Photo: ALDOR46, CC BY-SA 3.0Photo: ALDOR46, CC BY-SA 3.0

Nous sommes tous passés devant une commission

Le remplacement d’Alexander Dubček par Gustav Husák, en avril 1969, signe définitivement la fin du « socialisme à visage humain », même si pour beaucoup, la mort de Jan Palach au début de l’année est le coup de grâce, le signe que tout espoir est définitivement impossible. Gustav Husák deviendra le symbole d’une longue période, appelée « normalisation » dans le jargon de l’époque, une « normalisation » qui commence au travail, comme le rappelle Karel Kubišta :

 « Ce qui était terrible c’était pour les adultes. Pour les fonctionnaires, et ma mère, institutrice, en était une, notamment.

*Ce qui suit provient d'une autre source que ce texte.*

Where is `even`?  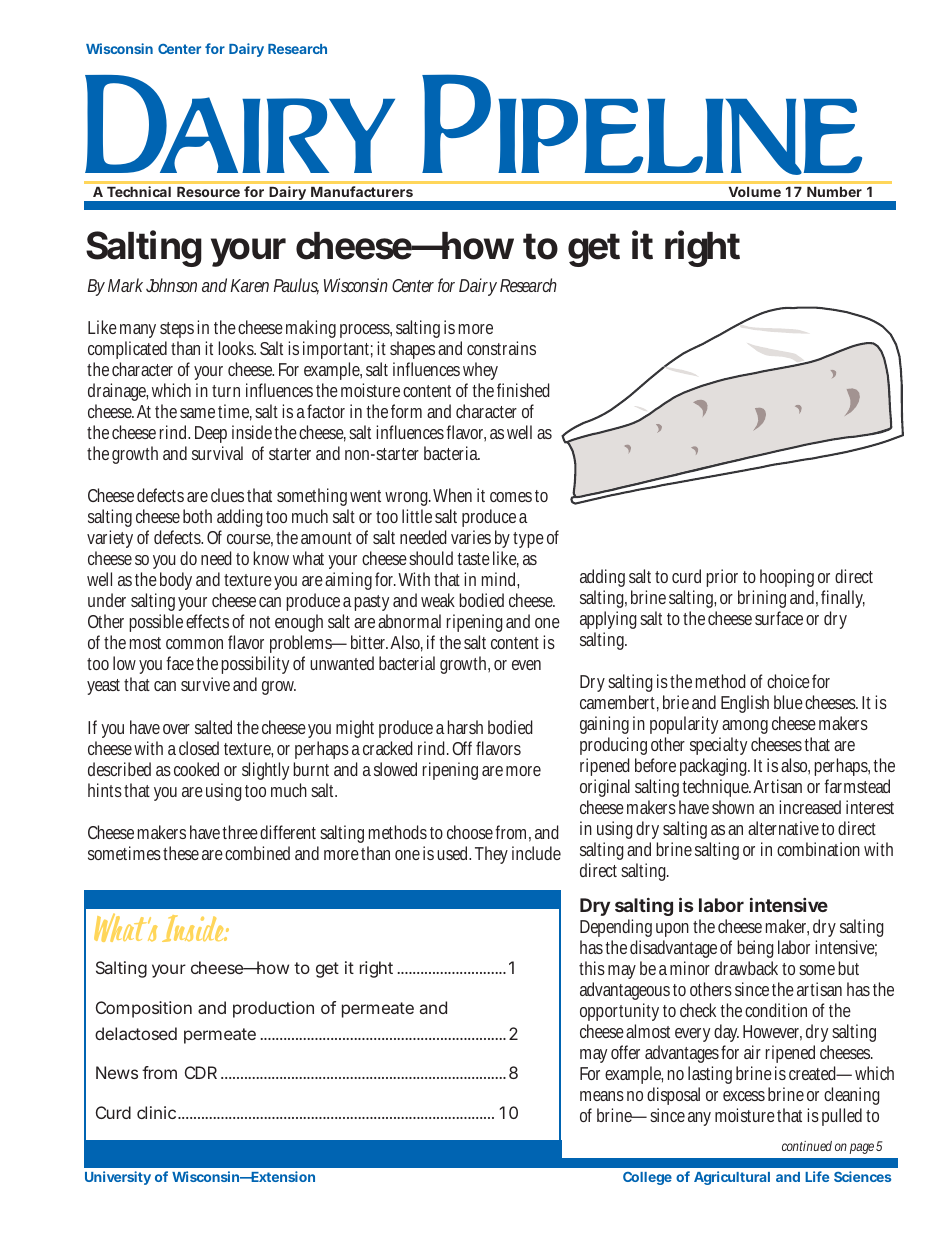 even is located at coordinates (526, 665).
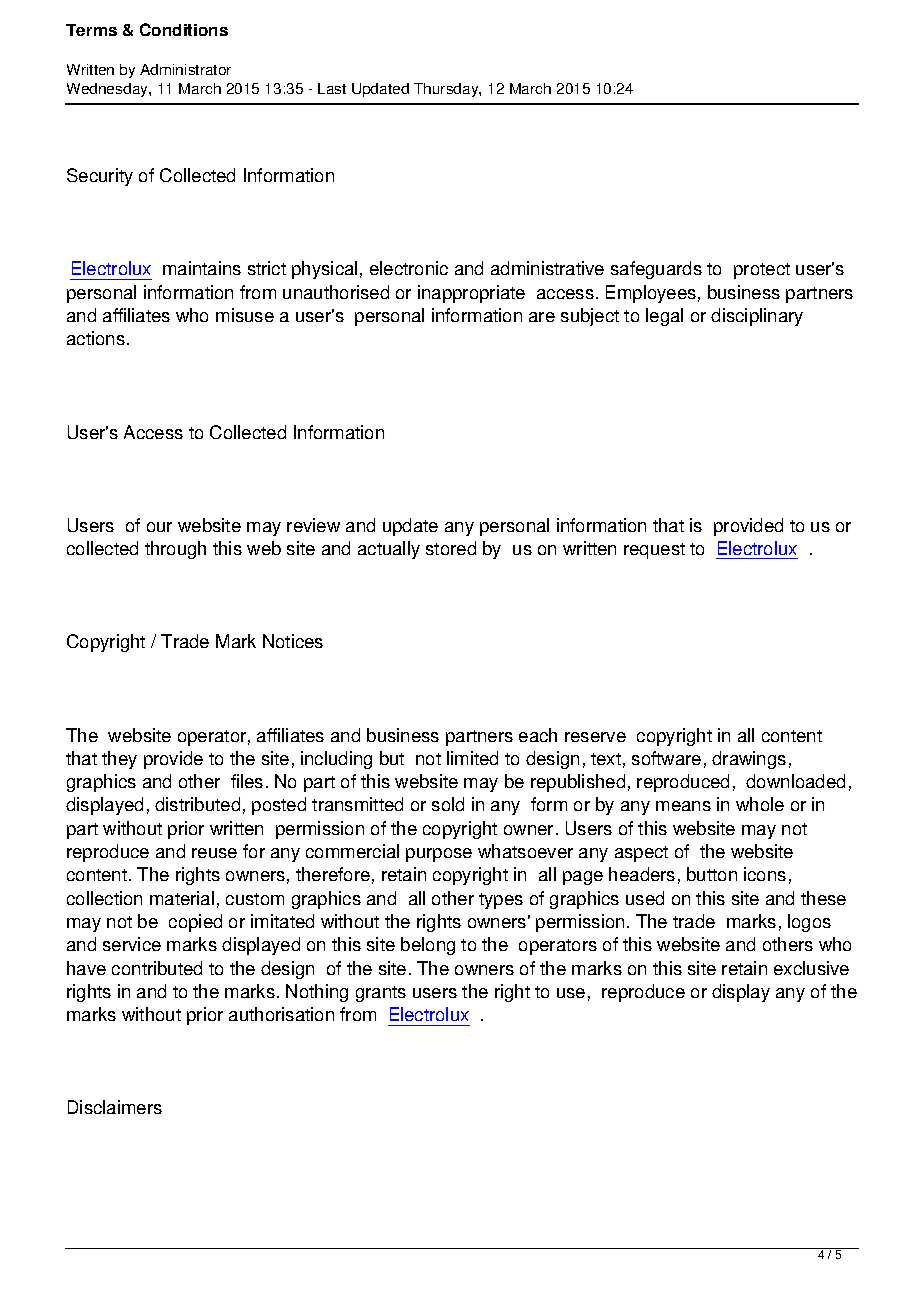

Un peu plus tard, quand Gustav Husák a été désigné par l’Union soviétique pour diriger le pays, il y a eu quelque chose comme des purges même si ce n’était pas exactement ça : en fait, il fallait signer un document selon lequel vous étiez d’accord avec l’invasion, que ce n’était pas une invasion mais plutôt une aide fraternelle. Celui qui ne signait pas devait avoir une bonne raison. Ma mère n’a jamais signé ce document car elle a trouvé une parade. Elle a dit : ‘Je n’ai pas envie d’en parler, j’ai perdu mon mari un mois avant, je suis en deuil, je n’ai pas la tête à ça, alors ne m’embêtez pas avec ça !’ Et c’est passé ! Elle n’a jamais signé de document approuvant l’occupation soviétique. »

Pour beaucoup de Tchèques, le fait de s’opposer publiquement à l’invasion du pays par les troupes du Pacte de Varsovie a eu des conséquences fatales. La comédienne Věra Mrázková se souvient :

 « Dès le mois de septembre, tous les employés du théâtre devaient passer devant une commission et approuver l’occupation russe. L’un de nos collègues ne l’a pas fait et a continué à défendre la liberté d’expression. Il a été persécuté et il est mort prématurément. Ses enfants n’ont même pas été admis au lycée professionnel. Pareil pour un ami proche de mon mari. Il était commandant de l’aéroport de Milovice, en Bohême centrale. Il n’a pas donné son accord pour l’atterrissage des avions russes à cet aéroport le 21 août. Lui aussi l’a payé très cher, il a été démis de toutes ses fonctions. »

La puissance militaire envoyée par Moscou dans l’ancienne Tchécoslovaquie était immense : jusqu’à 750 000 soldats selon certaines sources. Présentée comme « une aide fraternelle apportée au peuple tchécoslovaque », l’occupation soviétique n’a pris fin qu’en 1991, avec le départ des dernières troupes soviétiques du pays.